产生背景
- Every Spark application starts with loading data and ends with saving data
- Loading and saving Data is not easy
- Parse raw data: text/json/parquet
- Convert data format transformation
- Datasets stored in various Formats/Systems
对应数据存储在各种各样的Systems中的图:
对于用户而言有需求:需要能够方便快速从不同的数据源(json、parquet、rdbms),经过混合处理(json join parquet),再将处理结果以特定的格式(json、parquet)写回到指定的系统(HDFS、S3)上去
Spark SQL 1.2 引入了 外部数据源API
概述
- An extension way to integrate a various of external data sources into Spark SQL
- Can read and write DataFrames using a variety of formats and storage systems
- Data Sources API can automatically prune columns and push filters to the source: Parquet/JDBC
- New API introduced in 1.2
引入外部数据源之后:
目标
- Developer: build libraries for various data sources
- User: easy loading/saving DataFrames
对于开发人员,是否需要把代码合并到spark中?
比如我们开发个可以读取weibo数据的api,是否需要将代码合并到Spark中去呢?
答案是不需要的,我们只需要在使用时 --jars
指定就行
对于用户而言,如何进行使用:
读:
spark.read.format(format)
对于 format 可以分为以下2种:- build-in: json parquet jdbc csv(Spark 2.x 版本是内置的了,对于 1.x 版本需要使用外置的)
- packages: 外部的 并不是spark内置
可以访问:https://spark-packages.org/ 去查找更多的packages
写:
people.write.format("parquet").save("path")
操作parquet数据
Scala方式处理
/**
* Parquet文件操作
*/
object ParquetApp {
def main(args: Array[String]) {
val spark = SparkSession.builder().appName("SparkSessionApp")

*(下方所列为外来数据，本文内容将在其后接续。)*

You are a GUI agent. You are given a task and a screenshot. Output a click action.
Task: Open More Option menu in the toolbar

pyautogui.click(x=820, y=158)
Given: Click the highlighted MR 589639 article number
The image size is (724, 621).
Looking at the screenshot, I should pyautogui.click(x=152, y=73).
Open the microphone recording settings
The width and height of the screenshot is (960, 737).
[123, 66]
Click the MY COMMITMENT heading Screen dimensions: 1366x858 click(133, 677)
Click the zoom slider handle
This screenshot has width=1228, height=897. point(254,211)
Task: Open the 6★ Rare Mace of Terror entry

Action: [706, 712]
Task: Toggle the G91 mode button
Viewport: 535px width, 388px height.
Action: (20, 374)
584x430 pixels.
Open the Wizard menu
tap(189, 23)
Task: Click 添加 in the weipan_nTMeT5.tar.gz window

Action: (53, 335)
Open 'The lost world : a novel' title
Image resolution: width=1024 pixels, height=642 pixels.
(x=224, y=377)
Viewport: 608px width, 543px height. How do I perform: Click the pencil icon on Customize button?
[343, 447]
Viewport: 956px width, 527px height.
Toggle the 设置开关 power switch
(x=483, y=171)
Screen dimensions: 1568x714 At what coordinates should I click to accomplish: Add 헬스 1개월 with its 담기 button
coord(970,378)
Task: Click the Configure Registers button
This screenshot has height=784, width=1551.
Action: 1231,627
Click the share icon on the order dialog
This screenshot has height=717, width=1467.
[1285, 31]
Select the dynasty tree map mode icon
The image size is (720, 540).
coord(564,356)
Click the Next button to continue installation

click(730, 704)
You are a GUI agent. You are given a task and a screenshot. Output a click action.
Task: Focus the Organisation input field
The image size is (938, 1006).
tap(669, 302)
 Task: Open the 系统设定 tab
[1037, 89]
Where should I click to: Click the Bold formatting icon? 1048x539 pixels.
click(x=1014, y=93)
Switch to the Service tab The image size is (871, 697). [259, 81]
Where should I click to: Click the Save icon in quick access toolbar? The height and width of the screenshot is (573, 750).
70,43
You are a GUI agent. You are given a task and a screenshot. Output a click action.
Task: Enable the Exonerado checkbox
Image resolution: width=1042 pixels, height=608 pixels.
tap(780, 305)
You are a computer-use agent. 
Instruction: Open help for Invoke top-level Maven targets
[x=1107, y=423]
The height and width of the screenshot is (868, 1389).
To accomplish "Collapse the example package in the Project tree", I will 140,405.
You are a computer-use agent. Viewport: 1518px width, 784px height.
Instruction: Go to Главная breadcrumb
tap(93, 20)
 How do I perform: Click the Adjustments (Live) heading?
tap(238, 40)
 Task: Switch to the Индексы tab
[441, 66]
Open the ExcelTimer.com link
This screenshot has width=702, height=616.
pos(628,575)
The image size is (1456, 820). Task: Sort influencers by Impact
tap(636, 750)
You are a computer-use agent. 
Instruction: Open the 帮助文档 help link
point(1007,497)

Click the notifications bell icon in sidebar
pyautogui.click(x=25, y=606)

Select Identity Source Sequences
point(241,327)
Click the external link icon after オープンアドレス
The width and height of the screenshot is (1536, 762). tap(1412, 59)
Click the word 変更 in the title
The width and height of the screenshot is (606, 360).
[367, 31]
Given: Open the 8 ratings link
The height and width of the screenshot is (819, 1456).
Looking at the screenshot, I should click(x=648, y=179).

.master("local[2]").getOrCreate()
/**
* spark.read.format("parquet").load 这是标准写法
*/
val userDF = spark.read.format("parquet").load("file:///home/hadoop/app/spark-2.2.0-bin-2.6.0-cdh5.7.0/examples/src/main/resources/users.parquet")
userDF.printSchema()
userDF.show()
userDF.select("name","favorite_color").show
userDF.select("name","favorite_color").write.format("json").save("file:///home/hadoop/tmp/jsonout")
spark.read.load("file:///home/hadoop/app/spark-2.2.0-bin-2.6.0-cdh5.7.0/examples/src/main/resources/users.parquet").show
//会报错,因为sparksql默认处理的format就是parquet
spark.read.load("file:///home/hadoop/app/spark-2.2.0-bin-2.6.0-cdh5.7.0/examples/src/main/resources/people.json").show
spark.read.format("parquet").option("path","file:///home/hadoop/app/spark-2.2.0-bin-2.6.0-cdh5.7.0/examples/src/main/resources/users.parquet").load().show
spark.stop()
}
}
SQL方式处理
#注意USING的用法
CREATE TEMPORARY VIEW parquetTable
USING org.apache.spark.sql.parquet
OPTIONS (
path "/home/hadoop/app/spark-2.2.0-bin-2.6.0-cdh5.7.0/examples/src/main/resources/users.parquet"
)
注意点
可能会产生报错:
RuntimeException: file:/home/hadoop/app/spark-2.2.0-bin-2.6.0-cdh5.7.0/examples/src/main/resources/people.json is not a Parquet file
原因:
val DEFAULT_DATA_SOURCE_NAME = SQLConfigBuilder("spark.sql.sources.default")
.doc("The default data source to use in input/output.")
.stringConf
.createWithDefault("parquet")
操作Hive表数据
- 读:
spark.table(tableName)
写:
df.write.saveAsTable(tableName)
写到Hive表中去:
spark.sql("select deptno, count(1) as mount from emp where group by deptno").filter("deptno is not null").write.saveAsTable("hive_table")
注意:在生产环境中一定要注意设置spark.sql.shuffle.partitions,默认是200
关于Spark SQL如何访问Hive表,可以参考这篇博客:Spark SQL整合Hive使用
操作MySQL表数据
方式一
spark.read.format("jdbc").option("url", "jdbc:mysql://localhost:3306/hive")
.option("dbtable", "hive.TBLS")
.option("user", "root")
.option("password", "root")
.option("driver", "com.mysql.jdbc.Driver")
.load()
方式二
val connectionProperties = new Properties()
connectionProperties.put("user", "root")
connectionProperties.put("password", "root")
connectionProperties.put("driver", "com.mysql.jdbc.Driver")
val jdbcDF2 = spark.read.jdbc("jdbc:mysql://localhost:3306", "hive.TBLS", connectionProperties)
方式三(SQL)
CREATE TEMPORARY VIEW jdbcTable
USING org.apache.spark.sql.jdbc
OPTIONS (
url "jdbc:mysql://localhost:3306",
dbtable "hive.TBLS",
user 'root',
password 'root',
driver 'com.mysql.jdbc.Driver'
)